The Devreotes Laboratory is engaged in genetic analysis of chemotaxis in eukaryotic cells. Our long-term goal is a complete description of the network controlling chemotactic behavior. We are analyzing combinations of deficiencies to understand interactions among network components and carrying out additional genetic screens to identify new pathways involved in chemotaxis. A comprehensive understanding of this fascinating process should lead to control of pathological conditions such as inflammation and cancer metastasis.

The objective of the Xiao Group's research is to study the dynamics of cellular processes as they occur in real time at the single-molecule and single-cell level. The depth and breadth of our research requires an interdisciplinary approach, combining biological, biochemical and biophysical methods to address compelling biological problems quantitatively. We currently are focused on dynamics of the E. coli cell division complex assembly and the molecular mechanism in gene regulation.

Our research focuses on the biology of the peptidoglycan of Mycobacterium tuberculosis, the organism that causes tuberculosis, and Mycobacteroides abscessus, a related bacterium that causes opportunistic infections. We study basic mechanisms associated with peptidoglycan physiology but with an intent to leverage our findings to develop tools that will be useful in the clinic to treat mycobacterial infections. Peptidoglycan is the exoskeleton of bacteria that not only provides structural rigidity and cell shape but also several vital physiological functions. Breaching this structure is often lethal to bacteria. We are exploring fundamental mechanisms by which bacteria synthesize and preserve their peptidoglycan. Although our lab uses genetic, biochemical and biophysical approaches to study the peptidoglycan, we pursue questions irrespective of the expertise required to answer those questions. It is through these studies that we identified synergy between two beta-lactam antibiotics against select mycobacteria.

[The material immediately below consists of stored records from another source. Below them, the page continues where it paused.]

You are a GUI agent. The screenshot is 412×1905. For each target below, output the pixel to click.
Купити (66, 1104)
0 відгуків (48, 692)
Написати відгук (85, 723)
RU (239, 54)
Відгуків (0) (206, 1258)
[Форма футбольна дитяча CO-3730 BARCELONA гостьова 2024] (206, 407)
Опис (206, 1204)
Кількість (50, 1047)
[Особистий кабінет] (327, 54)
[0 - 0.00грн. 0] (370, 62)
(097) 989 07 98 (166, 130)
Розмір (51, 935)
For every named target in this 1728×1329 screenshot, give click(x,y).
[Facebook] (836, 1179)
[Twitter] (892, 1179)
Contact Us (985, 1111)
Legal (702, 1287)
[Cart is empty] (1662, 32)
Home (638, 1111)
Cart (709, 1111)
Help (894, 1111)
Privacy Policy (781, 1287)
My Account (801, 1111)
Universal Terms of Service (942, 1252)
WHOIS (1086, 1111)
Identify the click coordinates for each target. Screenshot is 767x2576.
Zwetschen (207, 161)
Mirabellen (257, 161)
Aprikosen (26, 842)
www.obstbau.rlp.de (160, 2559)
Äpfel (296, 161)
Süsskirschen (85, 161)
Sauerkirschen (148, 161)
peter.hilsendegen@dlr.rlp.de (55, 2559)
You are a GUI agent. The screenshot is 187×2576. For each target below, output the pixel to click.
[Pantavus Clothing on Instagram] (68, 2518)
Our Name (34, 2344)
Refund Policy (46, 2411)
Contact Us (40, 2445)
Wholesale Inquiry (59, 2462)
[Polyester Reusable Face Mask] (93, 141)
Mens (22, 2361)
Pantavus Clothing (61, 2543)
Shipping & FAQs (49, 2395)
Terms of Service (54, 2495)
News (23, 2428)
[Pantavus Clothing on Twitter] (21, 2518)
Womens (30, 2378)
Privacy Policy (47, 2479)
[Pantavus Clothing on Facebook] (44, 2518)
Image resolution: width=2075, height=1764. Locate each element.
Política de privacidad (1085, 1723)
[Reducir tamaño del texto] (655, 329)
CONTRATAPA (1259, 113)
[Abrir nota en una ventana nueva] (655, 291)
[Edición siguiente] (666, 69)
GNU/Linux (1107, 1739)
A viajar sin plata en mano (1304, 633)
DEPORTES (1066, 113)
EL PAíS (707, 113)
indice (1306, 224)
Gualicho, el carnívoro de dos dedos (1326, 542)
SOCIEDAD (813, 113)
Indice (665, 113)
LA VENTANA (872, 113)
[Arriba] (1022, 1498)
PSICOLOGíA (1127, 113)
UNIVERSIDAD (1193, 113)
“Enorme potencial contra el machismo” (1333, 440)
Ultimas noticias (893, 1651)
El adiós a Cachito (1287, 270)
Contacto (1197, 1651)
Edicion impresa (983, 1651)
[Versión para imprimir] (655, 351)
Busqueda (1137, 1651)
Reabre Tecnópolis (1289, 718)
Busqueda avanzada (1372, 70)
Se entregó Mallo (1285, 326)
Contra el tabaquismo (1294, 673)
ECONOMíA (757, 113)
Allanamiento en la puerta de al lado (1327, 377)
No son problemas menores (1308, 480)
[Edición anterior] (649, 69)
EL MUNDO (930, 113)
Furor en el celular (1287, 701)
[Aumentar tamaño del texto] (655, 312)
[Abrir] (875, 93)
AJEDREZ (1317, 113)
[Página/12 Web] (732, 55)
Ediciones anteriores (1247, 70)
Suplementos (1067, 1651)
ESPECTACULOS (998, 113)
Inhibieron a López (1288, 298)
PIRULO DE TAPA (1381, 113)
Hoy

The Nicholas Flavahan Lab primarily researches the cellular interactions and subcellular signaling pathways that control normal vascular function and regulate the initiation of vascular disease. We use biochemical and molecular analyses of cellular mediators and cell signaling mechanisms in cultured vascular cells, while also conducting physiological assessments and fluorescent microscopic imaging of signaling systems in isolated blood vessels. A major component of our research involves aterioles, tiny blood vessles that are responsible for controlling the peripheral resistance of the cardiovascular system, which help determine organ blood flow.

Ion channels are pore-forming membrane proteins gating the flow of ions across the cell membrane. Among their many functions, ion channels regulate cell volume, control epithelial fluid secretion, and generate the electrical impulses in our brain. The Qiu Lab employs a multi-disciplinary approach including high-throughput functional genomics, electrophysiology, biochemistry, and mouse genetics to discover novel ion channels and to elucidate their role in health and disease.

Research in the Nicola Heller Lab focuses on the immunobiology of macrophages. Our team explores how these cells impact diseases with an inflammatory element, such as cancer, cardiovascular disease and obesity. Using a variety of techniques, including molecular and cellular biology, biochemistry, mouse models and more, we study the role of IL-4/IL-13 signaling in asthma and allergic disease, as well as the role of alternatively activated macrophages (AAM) in the pathogenesis of allergic inflammation. Currently, we are researching the links between asthma and obesity, with a focus on the roles of gender and race.